INFORMATION GIVEN =>
........

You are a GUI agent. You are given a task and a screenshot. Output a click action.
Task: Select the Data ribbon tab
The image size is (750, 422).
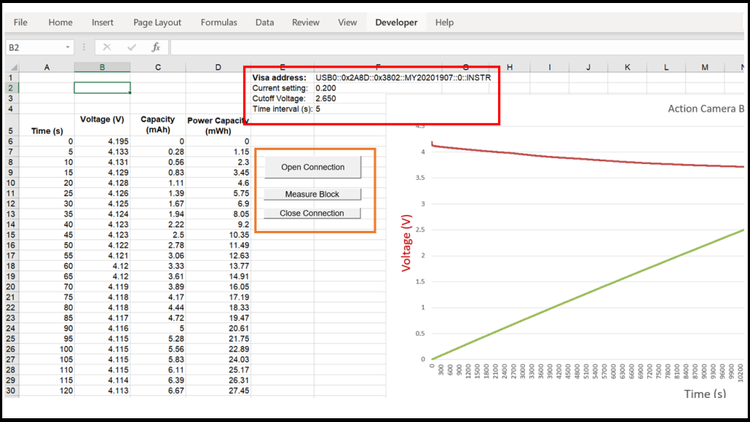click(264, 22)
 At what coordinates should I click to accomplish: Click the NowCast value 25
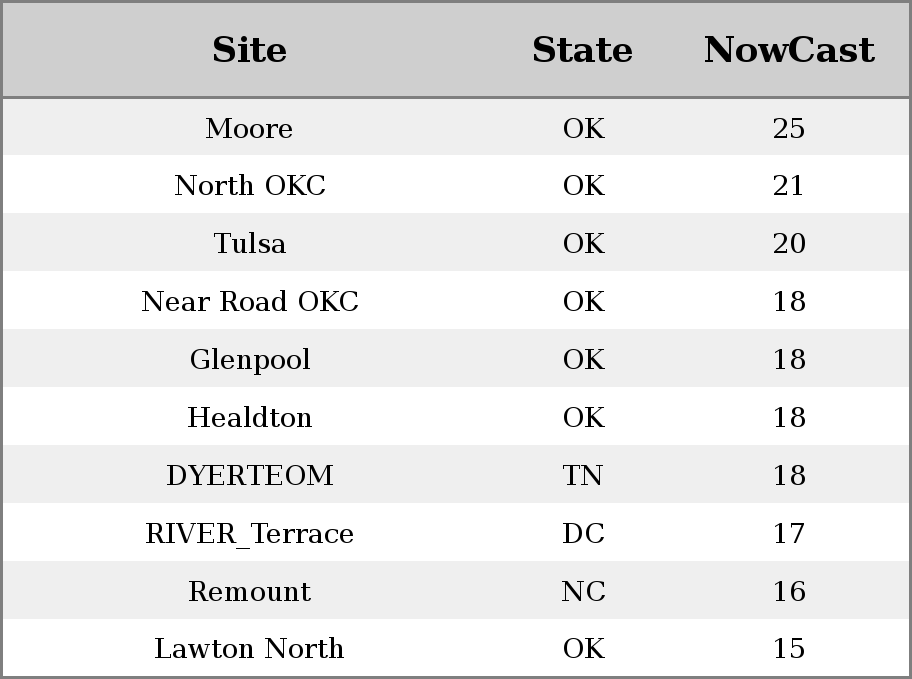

........

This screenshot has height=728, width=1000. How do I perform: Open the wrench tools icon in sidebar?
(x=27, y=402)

........

PROBLEM =>
Looking at the listing above, which lines run from the one containing "You are a GUI" through the one containing "At what coordinates"? Print exactly those, ends included, pictures excluded.

RESPONSE TO THE TASK =>
You are a GUI agent. You are given a task and a screenshot. Output a click action.
Task: Select the Data ribbon tab
The image size is (750, 422).
click(264, 22)
 At what coordinates should I click to accomplish: Click the NowCast value 25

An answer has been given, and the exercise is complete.